Task goal
Copy out each line containing "will" from the entries below.

START Data excerpts

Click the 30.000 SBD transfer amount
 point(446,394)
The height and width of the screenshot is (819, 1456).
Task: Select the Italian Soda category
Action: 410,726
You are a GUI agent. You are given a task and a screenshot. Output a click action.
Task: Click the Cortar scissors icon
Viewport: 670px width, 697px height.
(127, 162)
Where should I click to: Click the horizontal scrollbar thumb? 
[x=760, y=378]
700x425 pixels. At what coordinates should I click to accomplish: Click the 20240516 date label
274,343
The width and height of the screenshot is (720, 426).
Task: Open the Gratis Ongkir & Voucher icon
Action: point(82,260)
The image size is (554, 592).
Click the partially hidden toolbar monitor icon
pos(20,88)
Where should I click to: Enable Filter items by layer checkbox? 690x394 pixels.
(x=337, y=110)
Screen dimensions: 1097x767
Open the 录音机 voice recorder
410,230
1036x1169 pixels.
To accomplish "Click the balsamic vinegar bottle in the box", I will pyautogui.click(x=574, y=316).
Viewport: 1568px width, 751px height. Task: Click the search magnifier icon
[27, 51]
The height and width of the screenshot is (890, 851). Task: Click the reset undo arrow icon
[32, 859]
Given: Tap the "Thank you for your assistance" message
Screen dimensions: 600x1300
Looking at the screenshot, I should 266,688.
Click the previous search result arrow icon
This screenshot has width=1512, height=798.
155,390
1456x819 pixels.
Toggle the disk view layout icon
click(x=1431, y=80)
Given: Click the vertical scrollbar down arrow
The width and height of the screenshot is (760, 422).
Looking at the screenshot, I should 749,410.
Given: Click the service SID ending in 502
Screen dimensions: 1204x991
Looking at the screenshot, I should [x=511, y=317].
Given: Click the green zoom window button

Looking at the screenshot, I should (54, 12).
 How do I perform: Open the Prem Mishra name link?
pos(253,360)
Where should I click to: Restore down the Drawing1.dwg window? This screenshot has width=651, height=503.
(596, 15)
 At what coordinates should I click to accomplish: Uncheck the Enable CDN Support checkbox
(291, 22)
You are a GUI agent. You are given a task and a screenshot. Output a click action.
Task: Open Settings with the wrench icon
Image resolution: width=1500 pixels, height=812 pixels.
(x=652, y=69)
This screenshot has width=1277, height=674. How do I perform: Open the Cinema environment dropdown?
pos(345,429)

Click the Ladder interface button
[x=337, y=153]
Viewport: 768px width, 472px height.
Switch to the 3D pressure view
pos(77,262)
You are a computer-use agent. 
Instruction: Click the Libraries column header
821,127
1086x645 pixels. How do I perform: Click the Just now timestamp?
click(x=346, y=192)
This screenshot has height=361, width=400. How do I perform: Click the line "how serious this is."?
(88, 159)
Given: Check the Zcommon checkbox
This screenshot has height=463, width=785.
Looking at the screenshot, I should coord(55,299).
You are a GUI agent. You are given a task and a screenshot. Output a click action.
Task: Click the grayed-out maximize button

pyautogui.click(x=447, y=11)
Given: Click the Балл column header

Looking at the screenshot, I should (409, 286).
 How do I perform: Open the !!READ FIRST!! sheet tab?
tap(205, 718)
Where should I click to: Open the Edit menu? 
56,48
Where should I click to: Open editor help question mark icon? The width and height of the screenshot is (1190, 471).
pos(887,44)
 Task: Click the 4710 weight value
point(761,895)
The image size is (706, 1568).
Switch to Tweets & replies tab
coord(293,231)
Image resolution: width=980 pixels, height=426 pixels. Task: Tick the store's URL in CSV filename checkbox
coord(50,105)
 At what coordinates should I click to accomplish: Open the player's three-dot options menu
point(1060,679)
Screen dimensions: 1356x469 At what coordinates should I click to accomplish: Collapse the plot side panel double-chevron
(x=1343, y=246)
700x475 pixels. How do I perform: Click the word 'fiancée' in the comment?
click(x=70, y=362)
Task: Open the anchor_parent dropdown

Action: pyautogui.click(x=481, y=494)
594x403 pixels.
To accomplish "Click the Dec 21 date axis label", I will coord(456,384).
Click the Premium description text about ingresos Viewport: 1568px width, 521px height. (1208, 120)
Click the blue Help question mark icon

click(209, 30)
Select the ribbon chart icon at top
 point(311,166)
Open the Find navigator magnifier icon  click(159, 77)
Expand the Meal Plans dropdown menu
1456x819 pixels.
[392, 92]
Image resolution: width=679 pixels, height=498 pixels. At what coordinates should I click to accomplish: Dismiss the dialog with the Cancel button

END Data excerpts

Expected answer
To accomplish "Click the balsamic vinegar bottle in the box", I will pyautogui.click(x=574, y=316).
To accomplish "Click the Dec 21 date axis label", I will coord(456,384).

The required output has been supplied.